__WHAT THE TASK REQUIRES__.
Each entry below is to be copied verbatim, with no line missing.

[Dataset entries]

-=-=-=-=-

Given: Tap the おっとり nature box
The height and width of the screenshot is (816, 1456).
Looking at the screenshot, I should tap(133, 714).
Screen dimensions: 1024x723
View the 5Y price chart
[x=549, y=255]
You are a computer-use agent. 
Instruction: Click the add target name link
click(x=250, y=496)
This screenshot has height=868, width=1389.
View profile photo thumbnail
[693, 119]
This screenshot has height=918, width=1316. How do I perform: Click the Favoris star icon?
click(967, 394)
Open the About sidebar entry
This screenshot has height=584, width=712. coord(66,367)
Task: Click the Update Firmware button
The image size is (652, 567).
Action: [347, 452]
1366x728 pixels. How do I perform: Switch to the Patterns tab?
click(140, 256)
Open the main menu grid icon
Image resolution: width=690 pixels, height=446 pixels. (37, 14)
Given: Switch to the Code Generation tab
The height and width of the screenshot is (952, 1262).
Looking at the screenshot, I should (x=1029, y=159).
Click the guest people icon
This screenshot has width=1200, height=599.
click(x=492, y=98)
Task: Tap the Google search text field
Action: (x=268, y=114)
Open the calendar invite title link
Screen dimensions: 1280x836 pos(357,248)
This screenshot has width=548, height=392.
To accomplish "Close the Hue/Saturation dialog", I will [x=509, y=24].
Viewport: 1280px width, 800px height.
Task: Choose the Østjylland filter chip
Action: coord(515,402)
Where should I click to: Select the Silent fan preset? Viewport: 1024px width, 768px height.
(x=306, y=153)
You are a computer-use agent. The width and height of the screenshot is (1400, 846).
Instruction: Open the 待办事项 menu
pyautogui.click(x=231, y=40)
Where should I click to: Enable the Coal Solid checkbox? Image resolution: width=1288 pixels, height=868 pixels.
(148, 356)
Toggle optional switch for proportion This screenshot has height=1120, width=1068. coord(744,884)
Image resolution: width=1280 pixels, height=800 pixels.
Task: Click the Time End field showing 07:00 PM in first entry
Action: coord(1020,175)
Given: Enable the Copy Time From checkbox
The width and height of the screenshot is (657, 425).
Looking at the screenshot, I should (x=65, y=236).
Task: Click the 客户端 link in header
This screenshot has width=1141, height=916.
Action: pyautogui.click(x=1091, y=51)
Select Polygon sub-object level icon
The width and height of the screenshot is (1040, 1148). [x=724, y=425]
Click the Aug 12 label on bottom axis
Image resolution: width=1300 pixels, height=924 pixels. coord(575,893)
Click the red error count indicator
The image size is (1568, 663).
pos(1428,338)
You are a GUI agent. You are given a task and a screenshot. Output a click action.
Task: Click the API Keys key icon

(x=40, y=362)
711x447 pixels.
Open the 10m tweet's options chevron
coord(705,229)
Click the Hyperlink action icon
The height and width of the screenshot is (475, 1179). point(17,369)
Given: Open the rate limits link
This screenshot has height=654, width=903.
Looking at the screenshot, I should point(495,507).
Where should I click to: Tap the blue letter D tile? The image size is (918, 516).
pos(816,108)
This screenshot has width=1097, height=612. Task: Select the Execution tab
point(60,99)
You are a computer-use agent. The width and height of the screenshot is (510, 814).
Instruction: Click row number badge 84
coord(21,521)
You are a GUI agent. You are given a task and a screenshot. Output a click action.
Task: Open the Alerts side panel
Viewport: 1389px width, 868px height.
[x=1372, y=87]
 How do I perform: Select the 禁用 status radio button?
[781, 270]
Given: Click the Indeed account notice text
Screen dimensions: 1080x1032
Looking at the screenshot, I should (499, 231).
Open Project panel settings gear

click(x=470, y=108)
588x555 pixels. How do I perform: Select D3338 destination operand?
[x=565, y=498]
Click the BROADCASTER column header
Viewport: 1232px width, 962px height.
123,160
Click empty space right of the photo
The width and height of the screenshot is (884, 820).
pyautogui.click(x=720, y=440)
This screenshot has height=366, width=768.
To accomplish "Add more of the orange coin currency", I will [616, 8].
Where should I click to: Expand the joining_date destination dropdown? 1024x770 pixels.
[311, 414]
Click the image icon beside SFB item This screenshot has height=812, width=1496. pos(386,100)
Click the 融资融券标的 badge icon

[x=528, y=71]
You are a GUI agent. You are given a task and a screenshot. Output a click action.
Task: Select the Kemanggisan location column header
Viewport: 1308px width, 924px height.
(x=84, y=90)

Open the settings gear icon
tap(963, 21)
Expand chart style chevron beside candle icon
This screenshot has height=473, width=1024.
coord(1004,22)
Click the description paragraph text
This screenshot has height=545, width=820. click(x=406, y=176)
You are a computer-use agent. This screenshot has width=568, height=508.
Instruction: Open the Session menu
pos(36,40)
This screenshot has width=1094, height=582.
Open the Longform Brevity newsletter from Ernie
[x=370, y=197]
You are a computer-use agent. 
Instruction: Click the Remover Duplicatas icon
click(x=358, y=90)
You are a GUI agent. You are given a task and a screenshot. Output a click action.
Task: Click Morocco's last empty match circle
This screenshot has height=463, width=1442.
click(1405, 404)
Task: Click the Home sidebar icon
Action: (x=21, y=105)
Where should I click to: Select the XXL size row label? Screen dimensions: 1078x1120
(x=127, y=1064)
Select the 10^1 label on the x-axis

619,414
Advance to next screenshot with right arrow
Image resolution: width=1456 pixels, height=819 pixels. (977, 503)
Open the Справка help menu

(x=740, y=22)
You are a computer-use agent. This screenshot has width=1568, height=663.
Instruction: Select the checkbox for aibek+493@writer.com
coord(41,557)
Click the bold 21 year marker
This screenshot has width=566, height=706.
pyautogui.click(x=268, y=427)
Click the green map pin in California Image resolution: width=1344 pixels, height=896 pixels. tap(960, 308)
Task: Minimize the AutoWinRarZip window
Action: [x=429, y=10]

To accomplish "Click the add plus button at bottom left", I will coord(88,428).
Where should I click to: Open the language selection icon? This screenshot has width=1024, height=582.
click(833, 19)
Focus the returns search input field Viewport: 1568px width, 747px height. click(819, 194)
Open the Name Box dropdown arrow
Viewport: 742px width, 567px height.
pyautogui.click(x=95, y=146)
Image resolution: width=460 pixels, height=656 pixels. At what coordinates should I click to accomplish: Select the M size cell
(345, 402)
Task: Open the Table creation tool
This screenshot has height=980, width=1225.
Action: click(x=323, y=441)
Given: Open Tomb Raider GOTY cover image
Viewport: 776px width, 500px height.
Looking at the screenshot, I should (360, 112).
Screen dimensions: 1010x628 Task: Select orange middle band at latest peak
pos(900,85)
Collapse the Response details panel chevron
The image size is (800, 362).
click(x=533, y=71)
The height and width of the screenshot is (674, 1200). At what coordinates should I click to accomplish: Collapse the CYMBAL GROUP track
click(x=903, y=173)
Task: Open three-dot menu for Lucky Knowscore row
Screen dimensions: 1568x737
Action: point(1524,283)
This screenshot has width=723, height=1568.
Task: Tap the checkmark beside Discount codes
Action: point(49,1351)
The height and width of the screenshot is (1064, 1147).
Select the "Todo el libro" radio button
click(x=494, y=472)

-=-=-=-=-

__RESPONSE TO THIS EXERCISE__.
Given: Tap the おっとり nature box
The height and width of the screenshot is (816, 1456).
Looking at the screenshot, I should tap(133, 714).
Screen dimensions: 1024x723
View the 5Y price chart
[x=549, y=255]
You are a computer-use agent. 
Instruction: Click the add target name link
click(x=250, y=496)
This screenshot has height=868, width=1389.
View profile photo thumbnail
[693, 119]
This screenshot has height=918, width=1316. How do I perform: Click the Favoris star icon?
click(967, 394)
Open the About sidebar entry
This screenshot has height=584, width=712. coord(66,367)
Task: Click the Update Firmware button
The image size is (652, 567).
Action: [347, 452]
1366x728 pixels. How do I perform: Switch to the Patterns tab?
click(140, 256)
Open the main menu grid icon
Image resolution: width=690 pixels, height=446 pixels. (37, 14)
Given: Switch to the Code Generation tab
The height and width of the screenshot is (952, 1262).
Looking at the screenshot, I should (x=1029, y=159).
Click the guest people icon
This screenshot has width=1200, height=599.
click(x=492, y=98)
Task: Tap the Google search text field
Action: (x=268, y=114)
Open the calendar invite title link
Screen dimensions: 1280x836 pos(357,248)
This screenshot has width=548, height=392.
To accomplish "Close the Hue/Saturation dialog", I will [x=509, y=24].
Viewport: 1280px width, 800px height.
Task: Choose the Østjylland filter chip
Action: coord(515,402)
Where should I click to: Select the Silent fan preset? Viewport: 1024px width, 768px height.
(x=306, y=153)
You are a computer-use agent. The width and height of the screenshot is (1400, 846).
Instruction: Open the 待办事项 menu
pyautogui.click(x=231, y=40)
Where should I click to: Enable the Coal Solid checkbox? Image resolution: width=1288 pixels, height=868 pixels.
(148, 356)
Toggle optional switch for proportion This screenshot has height=1120, width=1068. coord(744,884)
Image resolution: width=1280 pixels, height=800 pixels.
Task: Click the Time End field showing 07:00 PM in first entry
Action: coord(1020,175)
Given: Enable the Copy Time From checkbox
The width and height of the screenshot is (657, 425).
Looking at the screenshot, I should (x=65, y=236).
Task: Click the 客户端 link in header
This screenshot has width=1141, height=916.
Action: pyautogui.click(x=1091, y=51)
Select Polygon sub-object level icon
The width and height of the screenshot is (1040, 1148). [x=724, y=425]
Click the Aug 12 label on bottom axis
Image resolution: width=1300 pixels, height=924 pixels. coord(575,893)
Click the red error count indicator
The image size is (1568, 663).
pos(1428,338)
You are a GUI agent. You are given a task and a screenshot. Output a click action.
Task: Click the API Keys key icon

(x=40, y=362)
711x447 pixels.
Open the 10m tweet's options chevron
coord(705,229)
Click the Hyperlink action icon
The height and width of the screenshot is (475, 1179). point(17,369)
Given: Open the rate limits link
This screenshot has height=654, width=903.
Looking at the screenshot, I should point(495,507).
Where should I click to: Tap the blue letter D tile? The image size is (918, 516).
pos(816,108)
This screenshot has width=1097, height=612. Task: Select the Execution tab
point(60,99)
You are a computer-use agent. The width and height of the screenshot is (510, 814).
Instruction: Click row number badge 84
coord(21,521)
You are a GUI agent. You are given a task and a screenshot. Output a click action.
Task: Open the Alerts side panel
Viewport: 1389px width, 868px height.
[x=1372, y=87]
 How do I perform: Select the 禁用 status radio button?
[781, 270]
Given: Click the Indeed account notice text
Screen dimensions: 1080x1032
Looking at the screenshot, I should (499, 231).
Open Project panel settings gear

click(x=470, y=108)
588x555 pixels. How do I perform: Select D3338 destination operand?
[x=565, y=498]
Click the BROADCASTER column header
Viewport: 1232px width, 962px height.
123,160
Click empty space right of the photo
The width and height of the screenshot is (884, 820).
pyautogui.click(x=720, y=440)
This screenshot has height=366, width=768.
To accomplish "Add more of the orange coin currency", I will [616, 8].
Where should I click to: Expand the joining_date destination dropdown? 1024x770 pixels.
[311, 414]
Click the image icon beside SFB item This screenshot has height=812, width=1496. pos(386,100)
Click the 融资融券标的 badge icon

[x=528, y=71]
You are a GUI agent. You are given a task and a screenshot. Output a click action.
Task: Select the Kemanggisan location column header
Viewport: 1308px width, 924px height.
(x=84, y=90)

Open the settings gear icon
tap(963, 21)
Expand chart style chevron beside candle icon
This screenshot has height=473, width=1024.
coord(1004,22)
Click the description paragraph text
This screenshot has height=545, width=820. click(x=406, y=176)
You are a computer-use agent. This screenshot has width=568, height=508.
Instruction: Open the Session menu
pos(36,40)
This screenshot has width=1094, height=582.
Open the Longform Brevity newsletter from Ernie
[x=370, y=197]
You are a computer-use agent. 
Instruction: Click the Remover Duplicatas icon
click(x=358, y=90)
You are a GUI agent. You are given a task and a screenshot. Output a click action.
Task: Click Morocco's last empty match circle
This screenshot has height=463, width=1442.
click(1405, 404)
Task: Click the Home sidebar icon
Action: (x=21, y=105)
Where should I click to: Select the XXL size row label? Screen dimensions: 1078x1120
(x=127, y=1064)
Select the 10^1 label on the x-axis

619,414
Advance to next screenshot with right arrow
Image resolution: width=1456 pixels, height=819 pixels. (977, 503)
Open the Справка help menu

(x=740, y=22)
You are a computer-use agent. This screenshot has width=1568, height=663.
Instruction: Select the checkbox for aibek+493@writer.com
coord(41,557)
Click the bold 21 year marker
This screenshot has width=566, height=706.
pyautogui.click(x=268, y=427)
Click the green map pin in California Image resolution: width=1344 pixels, height=896 pixels. tap(960, 308)
Task: Minimize the AutoWinRarZip window
Action: [x=429, y=10]

To accomplish "Click the add plus button at bottom left", I will coord(88,428).
Where should I click to: Open the language selection icon? This screenshot has width=1024, height=582.
click(833, 19)
Focus the returns search input field Viewport: 1568px width, 747px height. click(819, 194)
Open the Name Box dropdown arrow
Viewport: 742px width, 567px height.
pyautogui.click(x=95, y=146)
Image resolution: width=460 pixels, height=656 pixels. At what coordinates should I click to accomplish: Select the M size cell
(345, 402)
Task: Open the Table creation tool
This screenshot has height=980, width=1225.
Action: click(x=323, y=441)
Given: Open Tomb Raider GOTY cover image
Viewport: 776px width, 500px height.
Looking at the screenshot, I should (360, 112).
Screen dimensions: 1010x628 Task: Select orange middle band at latest peak
pos(900,85)
Collapse the Response details panel chevron
The image size is (800, 362).
click(x=533, y=71)
The height and width of the screenshot is (674, 1200). At what coordinates should I click to accomplish: Collapse the CYMBAL GROUP track
click(x=903, y=173)
Task: Open three-dot menu for Lucky Knowscore row
Screen dimensions: 1568x737
Action: point(1524,283)
This screenshot has width=723, height=1568.
Task: Tap the checkmark beside Discount codes
Action: point(49,1351)
The height and width of the screenshot is (1064, 1147).
Select the "Todo el libro" radio button
click(x=494, y=472)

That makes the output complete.